Question 1: y = |x-3| + |x+2| - |x-5| if x>5. So, let's plug in a number greater than 5 - 6. y = |6-3| + |6+2| - |6-5|. Inside the absolute value, every number is positive, which pretty much renders the absolute value symbol useless. So, you can take the equation and change the absolute value lines into parentheses. y = (x-3) + (x+2) - (x-5). In order to get rid of the parentheses, you have to distribute any subtraction symbols which is in front of x-5. This makes our equation y = x - 3 + x + 2 -x + 5. Combine like terms to get y = x + 4 if x>5.

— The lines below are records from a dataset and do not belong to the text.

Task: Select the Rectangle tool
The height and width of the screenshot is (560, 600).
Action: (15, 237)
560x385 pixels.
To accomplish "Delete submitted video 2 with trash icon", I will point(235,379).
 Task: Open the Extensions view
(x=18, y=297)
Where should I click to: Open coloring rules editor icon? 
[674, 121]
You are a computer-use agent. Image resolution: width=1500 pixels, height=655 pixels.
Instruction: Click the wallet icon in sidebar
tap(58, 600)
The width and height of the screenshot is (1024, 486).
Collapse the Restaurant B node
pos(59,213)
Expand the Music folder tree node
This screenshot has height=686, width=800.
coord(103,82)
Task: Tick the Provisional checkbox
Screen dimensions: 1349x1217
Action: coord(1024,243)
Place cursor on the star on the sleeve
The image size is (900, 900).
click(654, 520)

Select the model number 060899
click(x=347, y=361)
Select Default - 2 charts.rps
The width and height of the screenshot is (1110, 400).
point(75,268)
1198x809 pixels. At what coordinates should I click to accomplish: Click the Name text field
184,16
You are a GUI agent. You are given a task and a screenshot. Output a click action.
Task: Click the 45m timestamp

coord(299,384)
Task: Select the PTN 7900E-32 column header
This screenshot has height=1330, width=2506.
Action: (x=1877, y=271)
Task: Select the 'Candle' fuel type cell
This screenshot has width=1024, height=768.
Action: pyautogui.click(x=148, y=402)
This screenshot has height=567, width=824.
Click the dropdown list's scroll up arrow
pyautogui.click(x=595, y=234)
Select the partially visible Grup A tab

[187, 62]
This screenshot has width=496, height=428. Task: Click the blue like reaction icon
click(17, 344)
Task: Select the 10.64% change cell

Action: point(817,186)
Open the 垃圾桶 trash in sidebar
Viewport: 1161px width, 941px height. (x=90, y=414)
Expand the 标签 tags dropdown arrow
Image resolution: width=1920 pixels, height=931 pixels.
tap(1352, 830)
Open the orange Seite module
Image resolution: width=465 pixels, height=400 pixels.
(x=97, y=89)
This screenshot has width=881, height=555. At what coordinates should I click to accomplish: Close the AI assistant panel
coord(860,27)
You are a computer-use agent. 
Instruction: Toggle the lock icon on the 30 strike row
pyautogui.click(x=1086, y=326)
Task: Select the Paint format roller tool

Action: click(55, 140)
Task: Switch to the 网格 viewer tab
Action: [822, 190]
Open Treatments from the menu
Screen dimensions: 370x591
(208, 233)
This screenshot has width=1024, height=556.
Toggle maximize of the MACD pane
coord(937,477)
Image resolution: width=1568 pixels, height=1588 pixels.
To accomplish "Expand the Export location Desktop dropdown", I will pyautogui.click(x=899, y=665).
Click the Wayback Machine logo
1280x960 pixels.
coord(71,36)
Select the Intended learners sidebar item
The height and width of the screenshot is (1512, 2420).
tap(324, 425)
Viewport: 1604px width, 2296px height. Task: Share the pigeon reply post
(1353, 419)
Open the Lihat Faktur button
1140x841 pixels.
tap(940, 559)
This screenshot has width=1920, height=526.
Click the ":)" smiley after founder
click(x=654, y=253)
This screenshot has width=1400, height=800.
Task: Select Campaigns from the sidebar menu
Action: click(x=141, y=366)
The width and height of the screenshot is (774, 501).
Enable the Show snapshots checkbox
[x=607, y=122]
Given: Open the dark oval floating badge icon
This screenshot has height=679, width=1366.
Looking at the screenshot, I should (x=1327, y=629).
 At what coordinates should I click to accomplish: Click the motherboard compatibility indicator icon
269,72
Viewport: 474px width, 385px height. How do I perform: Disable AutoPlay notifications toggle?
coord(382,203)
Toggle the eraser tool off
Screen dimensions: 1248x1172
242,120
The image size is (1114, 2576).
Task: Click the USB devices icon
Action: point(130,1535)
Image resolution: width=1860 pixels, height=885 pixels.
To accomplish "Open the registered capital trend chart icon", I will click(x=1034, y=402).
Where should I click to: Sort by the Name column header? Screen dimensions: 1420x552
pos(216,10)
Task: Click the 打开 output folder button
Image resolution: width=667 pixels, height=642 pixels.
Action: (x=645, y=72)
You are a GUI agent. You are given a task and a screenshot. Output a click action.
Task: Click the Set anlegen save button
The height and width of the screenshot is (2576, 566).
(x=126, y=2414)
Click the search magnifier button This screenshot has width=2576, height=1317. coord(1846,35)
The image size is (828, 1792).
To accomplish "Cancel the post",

Question 2: y = |x-3| + |x+2| - |x-5| if -2<x<3. Let's plug in a number between -2 and 3 so 0. y = |0-3| + |0+2| - |0-5|. x-3 becomes a negative number, x+2 becomes a positive number, and x-5 becomes a negative number. Just like question 1, we can leave the x+2 alone since it's a positive number, but we have to change the x-3 and the x-5. So we'll take the equation and change the absolute value to parentheses, but for the values that are negative, we have to put a negative sign in front of to make it positive. Our equation looks like y = -(x-3) + (x+2) - -(x-5). Since there are two negatives in front of x-5, we can just make it a plus sign. We distribute the negative to x-3 to make our equation y = -x+3 + x+2 + x-5. Combine like terms to get y = x
Question 3: y = |x-3| + |x+2| - |x-5| if x<-2. Let's plug in -3 since it's less than -2. y = |-3-3| + |-3+2| - |-3-5|. All three parts of the function are negative numbers, so when we change it to parentheses, all parts will have a negative to distribute. Our equation looks like y = -(x-3) -(x+2) - -(x-5). Since there are two negatives in front of x-5, we can just make it a plus sign. We distribute the negative to x-3 and x+2 to make our equation y = -x+3 + -x-2 + x-5. Combine like terms to get y = -x-4.
Question 4: y = |x-3| + |x+2| - |x-5| if 3<x<5. Let's plug in 4 since it's in between 3 and 5. y = |4-3| + |4+2| - |4-5|. Only x-5 is negative so that's the only one we need to put a negative in front of when we change it to parentheses. Our equation looks like y = (x-3) + (x+2) - -(x-5). Since there are two negatives in front of x-5, we can just make it a plus sign. Our equation is now y = x-3 + x+2 + x-5. Combine like terms to get y = 3x-6.
Hope this helps! :)